What needs to be done:
Give again, word for word, every line in the entries below from the line with "Impressum (180, 653)" up to and including the line with "Short Stories in", and no other line.

#####

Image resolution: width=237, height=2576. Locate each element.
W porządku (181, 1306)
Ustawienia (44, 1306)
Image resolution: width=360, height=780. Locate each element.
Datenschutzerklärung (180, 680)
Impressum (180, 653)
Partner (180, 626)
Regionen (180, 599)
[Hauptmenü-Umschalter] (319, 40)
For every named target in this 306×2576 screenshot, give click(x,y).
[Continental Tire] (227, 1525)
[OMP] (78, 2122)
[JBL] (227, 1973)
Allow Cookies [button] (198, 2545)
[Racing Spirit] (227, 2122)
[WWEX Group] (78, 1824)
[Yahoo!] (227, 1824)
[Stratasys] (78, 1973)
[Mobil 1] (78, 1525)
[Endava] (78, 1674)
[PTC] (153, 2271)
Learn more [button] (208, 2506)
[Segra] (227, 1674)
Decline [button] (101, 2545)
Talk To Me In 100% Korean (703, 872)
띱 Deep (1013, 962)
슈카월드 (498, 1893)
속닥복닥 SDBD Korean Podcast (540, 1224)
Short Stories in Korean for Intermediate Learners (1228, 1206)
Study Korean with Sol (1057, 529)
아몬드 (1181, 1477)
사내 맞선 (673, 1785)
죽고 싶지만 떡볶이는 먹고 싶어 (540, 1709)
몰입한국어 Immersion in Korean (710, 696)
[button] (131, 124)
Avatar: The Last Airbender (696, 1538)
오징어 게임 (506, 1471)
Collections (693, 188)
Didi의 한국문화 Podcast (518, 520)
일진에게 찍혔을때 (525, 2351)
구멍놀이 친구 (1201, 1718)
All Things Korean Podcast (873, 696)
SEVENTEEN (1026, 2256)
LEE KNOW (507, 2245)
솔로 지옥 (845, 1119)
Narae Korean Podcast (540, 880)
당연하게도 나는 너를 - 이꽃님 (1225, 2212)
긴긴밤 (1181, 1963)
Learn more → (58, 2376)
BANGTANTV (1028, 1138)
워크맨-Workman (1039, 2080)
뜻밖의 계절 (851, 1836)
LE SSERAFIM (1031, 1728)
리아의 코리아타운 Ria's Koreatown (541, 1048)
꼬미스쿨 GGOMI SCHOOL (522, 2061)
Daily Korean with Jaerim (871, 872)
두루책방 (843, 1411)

#####

Result:
Impressum (180, 653)
Partner (180, 626)
Regionen (180, 599)
[Hauptmenü-Umschalter] (319, 40)
For every named target in this 306×2576 screenshot, give click(x,y).
[Continental Tire] (227, 1525)
[OMP] (78, 2122)
[JBL] (227, 1973)
Allow Cookies [button] (198, 2545)
[Racing Spirit] (227, 2122)
[WWEX Group] (78, 1824)
[Yahoo!] (227, 1824)
[Stratasys] (78, 1973)
[Mobil 1] (78, 1525)
[Endava] (78, 1674)
[PTC] (153, 2271)
Learn more [button] (208, 2506)
[Segra] (227, 1674)
Decline [button] (101, 2545)
Talk To Me In 100% Korean (703, 872)
띱 Deep (1013, 962)
슈카월드 (498, 1893)
속닥복닥 SDBD Korean Podcast (540, 1224)
Short Stories in Korean for Intermediate Learners (1228, 1206)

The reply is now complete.